I couldn't believe my ears. There was something in the way he spoke that made it impossible to defend myself from his brutal words. It was the same sort of indignant, almost hypnotic tone that he'd used with me when I confronted him about the stray cigarette butts. He made me feel small and weak, and I did nothing as he turned and left the room.
The weeks since have been strained and uncomfortable. I can't bring myself to spend time with Brian any longer, which means that I have been effectively pushed out of my own living room; when he's not spending hours in his room being silent, he's on the couch playing video games or watching Netflix.

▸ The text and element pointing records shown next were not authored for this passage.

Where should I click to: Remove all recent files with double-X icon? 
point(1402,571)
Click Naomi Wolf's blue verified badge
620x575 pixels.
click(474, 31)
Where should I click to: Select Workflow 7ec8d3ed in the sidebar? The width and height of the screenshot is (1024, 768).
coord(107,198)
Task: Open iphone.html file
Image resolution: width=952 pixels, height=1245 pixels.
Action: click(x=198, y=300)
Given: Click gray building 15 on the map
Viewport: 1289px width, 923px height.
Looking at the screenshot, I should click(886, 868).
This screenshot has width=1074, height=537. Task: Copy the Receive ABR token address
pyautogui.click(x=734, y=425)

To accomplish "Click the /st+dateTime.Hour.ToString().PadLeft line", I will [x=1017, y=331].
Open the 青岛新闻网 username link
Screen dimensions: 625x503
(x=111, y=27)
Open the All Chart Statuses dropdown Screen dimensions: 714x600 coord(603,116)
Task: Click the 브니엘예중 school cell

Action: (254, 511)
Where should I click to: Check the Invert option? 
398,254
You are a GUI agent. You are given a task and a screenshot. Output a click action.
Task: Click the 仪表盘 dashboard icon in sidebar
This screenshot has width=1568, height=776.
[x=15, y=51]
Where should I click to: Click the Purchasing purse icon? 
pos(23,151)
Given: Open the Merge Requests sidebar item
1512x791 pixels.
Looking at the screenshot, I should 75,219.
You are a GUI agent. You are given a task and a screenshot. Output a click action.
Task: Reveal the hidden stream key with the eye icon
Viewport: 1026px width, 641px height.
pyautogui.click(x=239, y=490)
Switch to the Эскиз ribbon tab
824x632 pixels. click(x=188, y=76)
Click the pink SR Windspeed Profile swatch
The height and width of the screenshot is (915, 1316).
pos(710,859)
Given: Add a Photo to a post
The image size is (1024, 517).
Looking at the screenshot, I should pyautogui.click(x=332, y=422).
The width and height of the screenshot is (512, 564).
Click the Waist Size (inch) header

Not only that, but if I leave my room and happen to pass him by, he'll glare at me like I'm an enemy from a foreign country.
I feel like my apartment has become a minefield. Whatever way I turn, traces of Brian are there. The place is a wreck once again, and I don't have the energy or the courage most days to clean it up.
There has to be some way to make things right, to make myself feel comfortable again. But short of kicking Brian out, I'm not sure what to do.